British Columbians drank more alcohol during the first year of the COVID-19 pandemic than in any year of the last two decades, a new study suggests.
According to a recently published study by the University of Victoria’s Canadian Institute for Substance Use Research (CISUR), consumption for this past fiscal year — April 1, 2020, to March 31, 2021 — was equivalent to 547 cans of 5 per cent beer or 104 bottles of 12 per cent wine per year for each person aged 15 or older in the province.
At 9.32 litres of pure alcohol per capita, it is the highest level of alcohol consumption recorded since CISUR started monitoring it in 2001.
Measured by health authority, Interior Health had the highest rates of consumption at 13.69 litres per capita, followed by Island Health second at 11.54 litres while Fraser Health had the lowest at 7.09 litres per capita.
Dr. Tim Naimi, director of CISUR, said the figures confirm a rising trend that CISUR researchers first identified in the early months of the COVID-19 pandemic.

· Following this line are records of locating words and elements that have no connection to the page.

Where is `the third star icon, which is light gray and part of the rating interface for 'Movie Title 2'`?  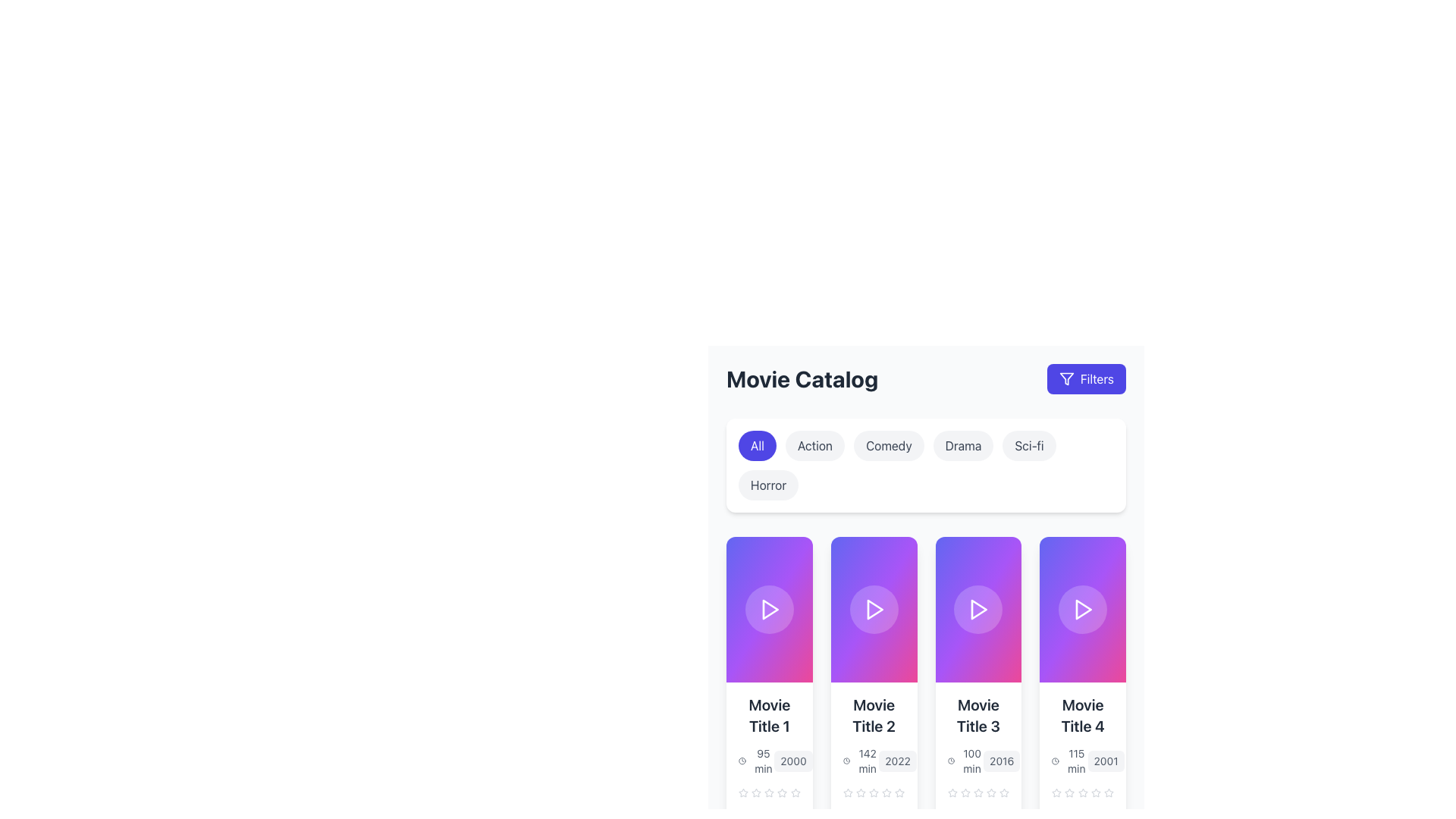 the third star icon, which is light gray and part of the rating interface for 'Movie Title 2' is located at coordinates (861, 792).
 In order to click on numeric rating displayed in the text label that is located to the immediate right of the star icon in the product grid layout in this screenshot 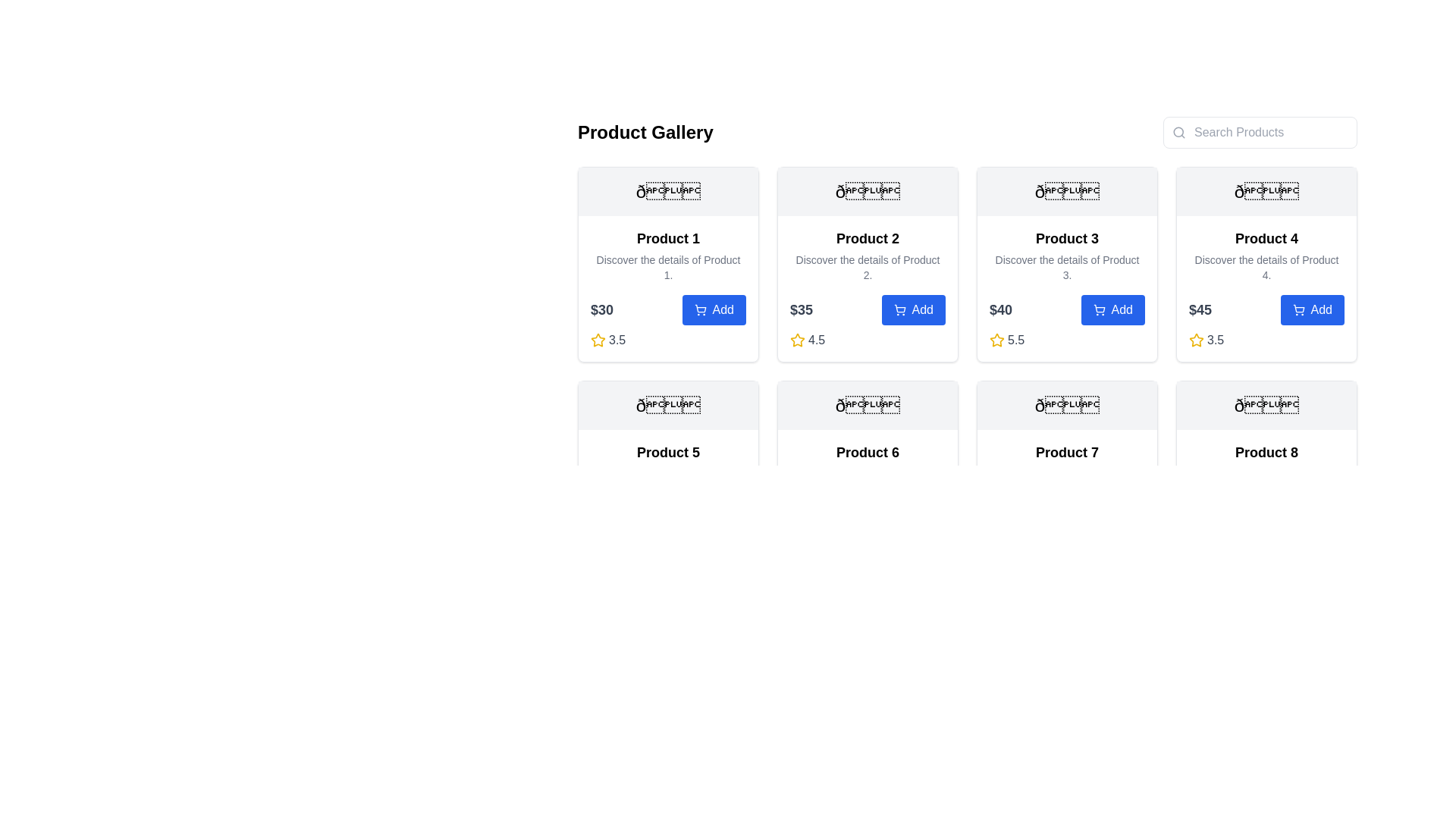, I will do `click(1016, 339)`.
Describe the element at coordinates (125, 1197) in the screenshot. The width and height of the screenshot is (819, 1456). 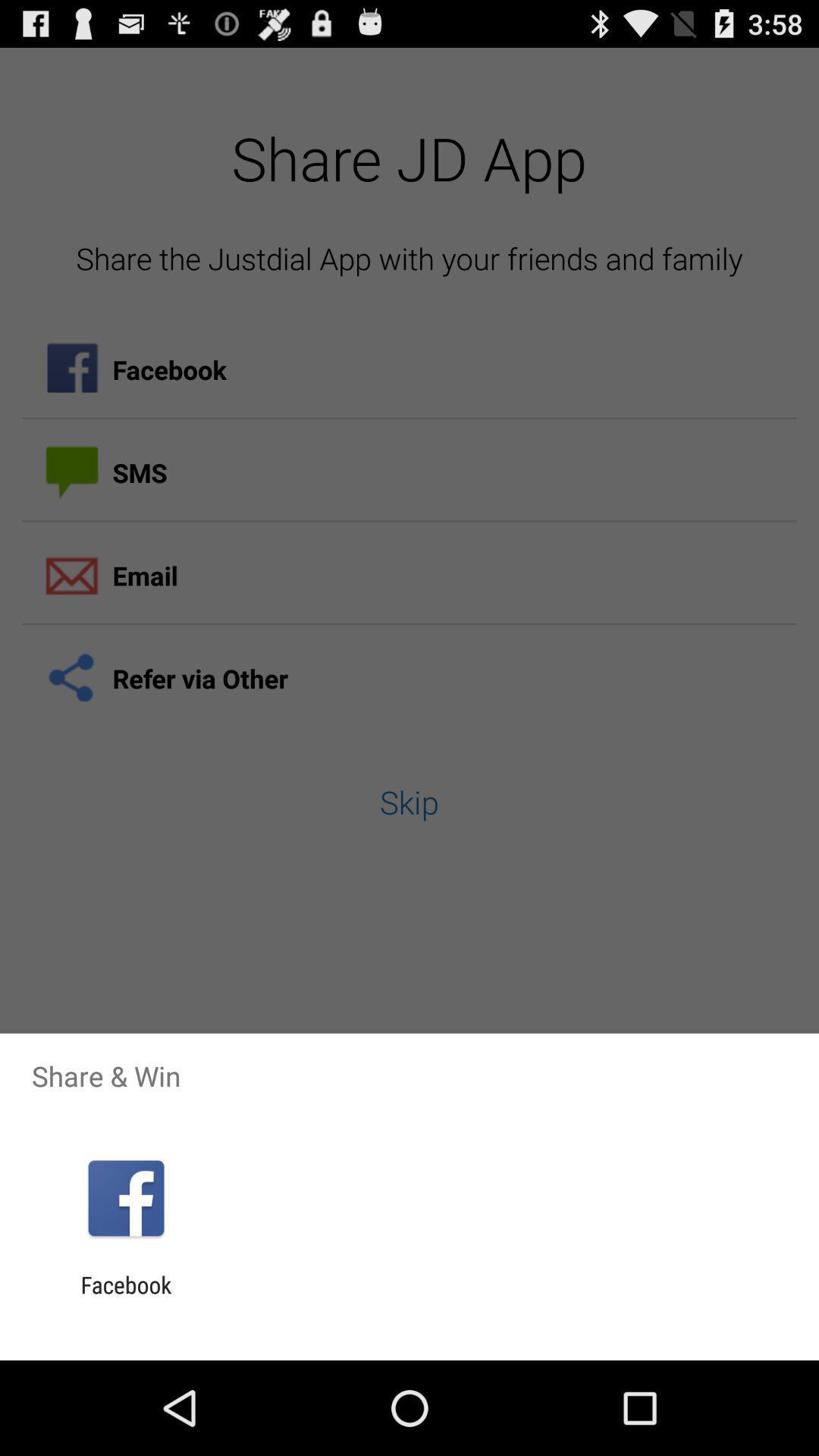
I see `app below share & win item` at that location.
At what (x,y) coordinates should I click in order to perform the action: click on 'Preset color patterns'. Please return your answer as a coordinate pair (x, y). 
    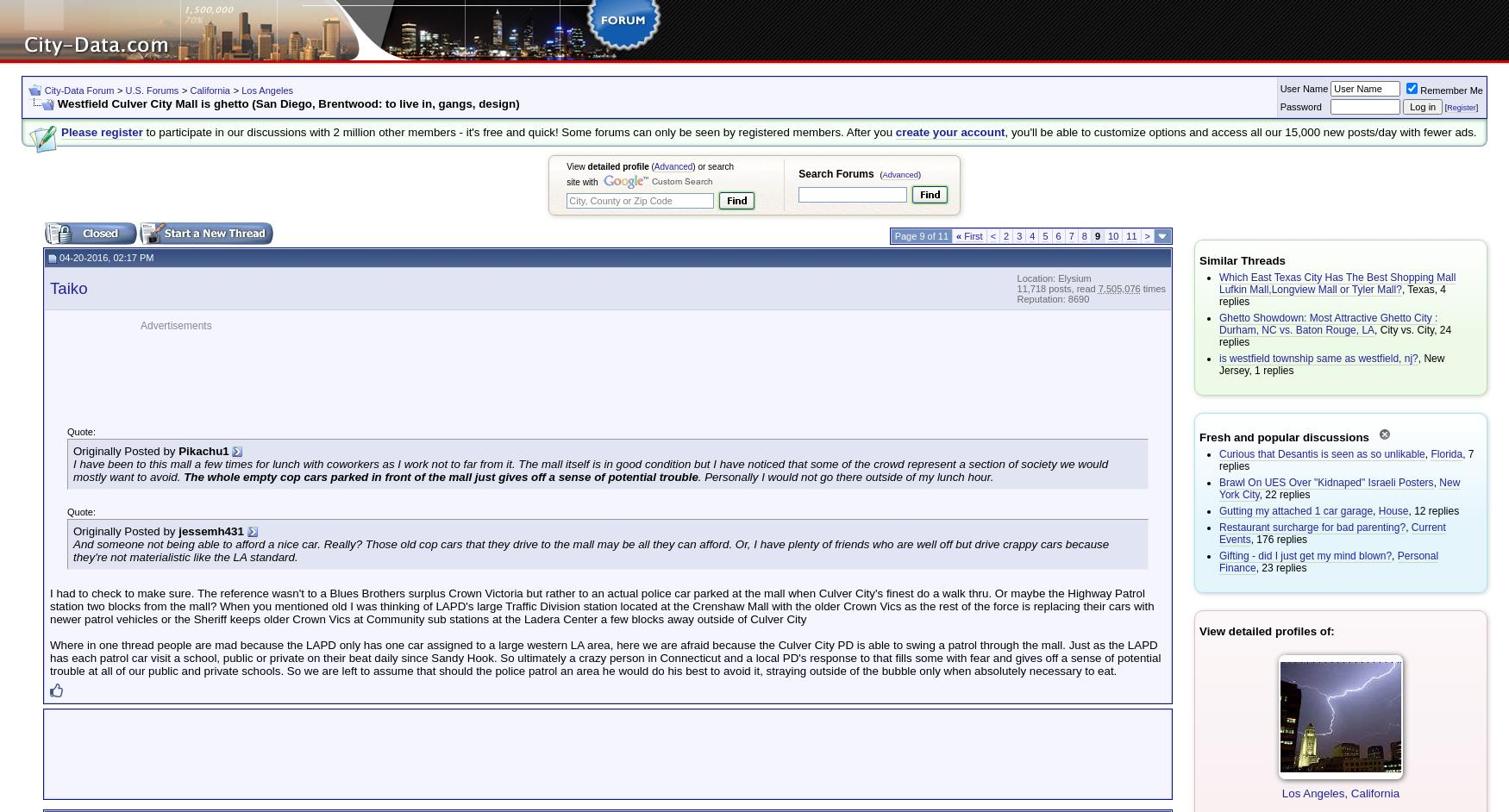
    Looking at the image, I should click on (13, 31).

“This tells us the higher levels of consumption seen in the first few months of COVID were not the result of stockpiling, but of an overall increase in drinking sustained over the year,” says Dr. Naimi.
While consumption at bars and restaurants saw large decreases — 60 per cent and 46 per cent, respectively — it was more than made up for by increases at liquor stores, which accounted for 55 per cent of all alcohol sold in the province.
In Courtenay, the owner of the Whistle Stop Pub and Liquor store says sales in his pub came to an abrupt end in March 2020.
“The 17th of March was St. Patties Day and we celebrated that here, that was the last of it, after that we were shut down for two months,” said Barry Vandusen.
COVID-19 was taking hold across Canada and bars and restaurants were shut down by health authorities, at that time. But almost immediately, the business shifted to the adjoining Whistle Stop liquor store.
“All of a sudden you don’t have your bar sales, but all of a sudden the liquor store starts going up increasing in sales dramatically,” added Vandusen.
“The increase in consumption is probably on the order of three per cent or four per cent, which may not sound like a lot but it actually is for any one year,” added Naimi.
He says it’s also part of a broader secular trend where consumption has trended up eight to 10 per cent in the last seven years.
“COVID-era changes to alcohol policy such as increased hours, government support for liquor retailers to develop online stores, expanded home delivery and declaring liquor stores an essential service have certainly played a role in these increases,” said Naimi. “It has never been easier to buy alcohol in B.C., and we know increased availability of alcohol leads to people drinking more.”